Stem cell transplant for patients with immune system disorders
A Phase II Study of Allogeneic Hematopoietic Stem Cell Transplant for Patients With Inborn Errors of Immunity
This study is testing if a stem cell transplant from a matched donor can help people aged 4 to 69 with immune system disorders feel better and improve their health.
Quick facts
| Phase | Phase 2 |
|---|---|
| Study type | Interventional |
| Enrollment | 66 (estimated) |
| Ages | 4 Years to 69 Years |
| Sex | All |
| Sponsor | National Institutes of Health Clinical Center (CC) NIH |
| Drugs / interventions | alemtuzumab, cyclophosphamide, fludarabine |
| Locations | 1 site (Bethesda, Maryland) |
| Trial ID | NCT04339777 on ClinicalTrials.gov |
What this trial studies
This clinical trial evaluates the safety and efficacy of allogeneic hematopoietic stem cell transplantation in patients with inborn errors of immunity (IEI). Participants aged 4 to 69, who have significant health issues due to primary immunodeficiency or related disorders, will receive stem cells from matched donors. The study aims to achieve sustained donor engraftment and restore normal immune function. Comprehensive screening and conditioning regimens will be employed to ensure the best outcomes for participants.

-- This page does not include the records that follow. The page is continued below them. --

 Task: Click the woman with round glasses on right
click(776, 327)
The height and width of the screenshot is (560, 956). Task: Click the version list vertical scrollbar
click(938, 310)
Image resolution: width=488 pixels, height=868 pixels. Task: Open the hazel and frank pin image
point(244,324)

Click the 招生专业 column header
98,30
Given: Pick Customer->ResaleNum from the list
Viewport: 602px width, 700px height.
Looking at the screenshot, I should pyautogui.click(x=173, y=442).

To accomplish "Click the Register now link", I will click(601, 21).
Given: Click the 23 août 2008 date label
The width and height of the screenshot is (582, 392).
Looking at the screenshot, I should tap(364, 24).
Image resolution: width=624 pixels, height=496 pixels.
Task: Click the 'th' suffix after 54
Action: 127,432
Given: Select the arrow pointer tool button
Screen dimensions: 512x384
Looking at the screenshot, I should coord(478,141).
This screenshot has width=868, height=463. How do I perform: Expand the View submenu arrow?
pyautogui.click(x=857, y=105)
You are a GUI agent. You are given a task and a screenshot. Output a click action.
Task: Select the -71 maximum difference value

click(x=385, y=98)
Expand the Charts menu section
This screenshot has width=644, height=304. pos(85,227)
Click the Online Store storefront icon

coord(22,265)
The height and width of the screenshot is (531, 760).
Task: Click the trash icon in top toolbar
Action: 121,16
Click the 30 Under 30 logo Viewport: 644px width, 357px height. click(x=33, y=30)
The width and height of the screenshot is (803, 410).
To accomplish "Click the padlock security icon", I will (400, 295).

Who should consider this trial
Good fit: Ideal candidates are individuals aged 4-69 with a known or suspected inborn error of immunity who have not responded to standard treatments.
Not a fit: Patients with stable immune function or those who do not have a suitable donor may not benefit from this study.
Why it matters
Potential benefit: If successful, this treatment could potentially cure patients with severe immune deficiencies, significantly improving their quality of life.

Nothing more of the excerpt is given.